Segment Start: SUPPLIED PASSAGE

The current delisting effort coincides with the U.S. Fish and Wildlife Service proposal to designate 375,562 acres as “critical caribou habitat” in Idaho’s Bonner and Boundary counties and Washington’s Pend Oreille County.

Environmental groups sued the agency to force them to designate critical habitat. The proposed area covers about 600 square miles, mostly on federal forests.

Critical habitat designation “formally recognizes” the types of habitat that caribou need to survive, Holt said.

However, agency officials say they expect few, if any, changes in land use activities as a result of the caribou designation. The Forest Service already manages the land to protect caribou habitat.

But they faced a skeptical crowd Saturday at a public hearing in Bonners Ferry. Federal, state and local officials said they feared the designation could lead to new restrictions on logging, road building and winter recreation, including snowmobiling.

The public’s animosity toward caribou is likely to grow as a result of the critical habitat designation, said Dustin Miller, acting director for Idaho Gov. Butch Otter’s Office of Species Conservation.

As proposed, the critical habitat includes 65,000 acres of state timberland that generates money for public schools. New restrictions could lead to millions of dollars in lost revenue for the state, Miller said.

Critical caribou habitat should be scaled back to something that’s “scientifically sound, legally defensible and politically palatable,” he said.

Segment End: SUPPLIED PASSAGE

EXERCISE DESCRIPTION - Extract the full passage on critical caribou habitat word for word. The entries that come next are from an unrelated source.

Segment Start: EXCERPTED RECORDS

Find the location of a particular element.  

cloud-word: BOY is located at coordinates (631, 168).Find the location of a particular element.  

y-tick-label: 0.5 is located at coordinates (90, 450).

Segment End: EXCERPTED RECORDS
Segment Start: EXCERPTED RECORDS

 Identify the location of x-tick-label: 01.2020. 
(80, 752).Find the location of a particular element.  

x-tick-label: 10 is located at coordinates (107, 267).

Segment End: EXCERPTED RECORDS
Segment Start: EXCERPTED RECORDS

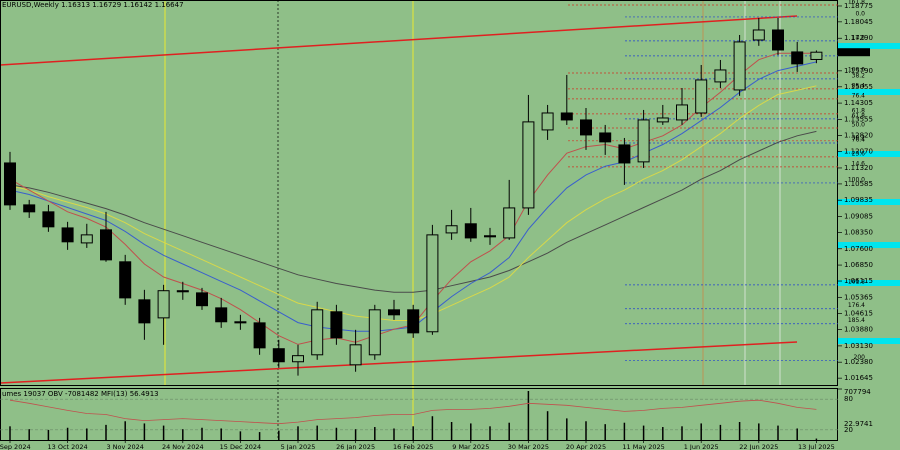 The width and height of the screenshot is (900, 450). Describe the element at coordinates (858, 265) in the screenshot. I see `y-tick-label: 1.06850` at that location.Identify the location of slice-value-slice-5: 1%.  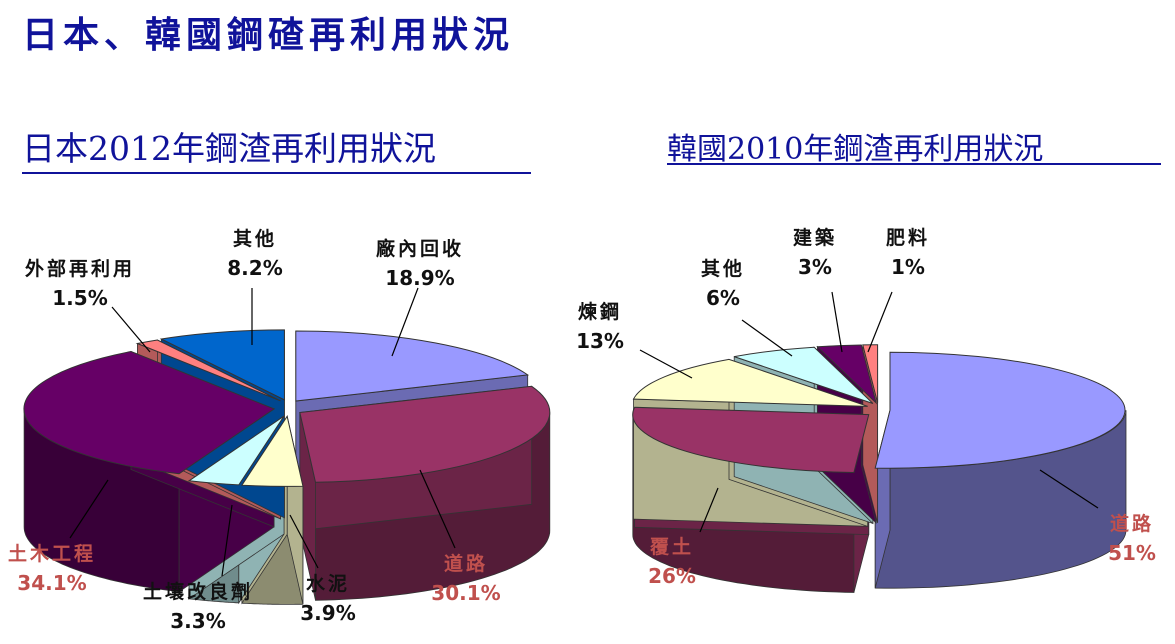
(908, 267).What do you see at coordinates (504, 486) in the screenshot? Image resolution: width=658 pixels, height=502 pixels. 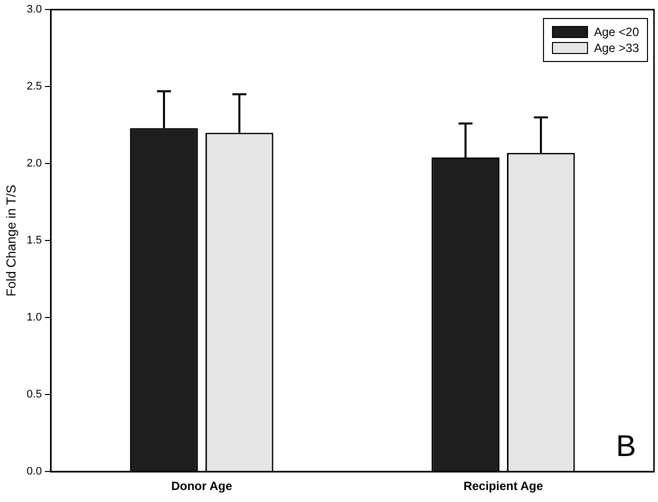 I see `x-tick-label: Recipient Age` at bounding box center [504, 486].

Segment End: EXCERPTED RECORDS

ANSWER SECTION -
The current delisting effort coincides with the U.S. Fish and Wildlife Service proposal to designate 375,562 acres as “critical caribou habitat” in Idaho’s Bonner and Boundary counties and Washington’s Pend Oreille County.

Environmental groups sued the agency to force them to designate critical habitat. The proposed area covers about 600 square miles, mostly on federal forests.

Critical habitat designation “formally recognizes” the types of habitat that caribou need to survive, Holt said.

However, agency officials say they expect few, if any, changes in land use activities as a result of the caribou designation. The Forest Service already manages the land to protect caribou habitat.

But they faced a skeptical crowd Saturday at a public hearing in Bonners Ferry. Federal, state and local officials said they feared the designation could lead to new restrictions on logging, road building and winter recreation, including snowmobiling.

The public’s animosity toward caribou is likely to grow as a result of the critical habitat designation, said Dustin Miller, acting director for Idaho Gov. Butch Otter’s Office of Species Conservation.

As proposed, the critical habitat includes 65,000 acres of state timberland that generates money for public schools. New restrictions could lead to millions of dollars in lost revenue for the state, Miller said.

Critical caribou habitat should be scaled back to something that’s “scientifically sound, legally defensible and politically palatable,” he said.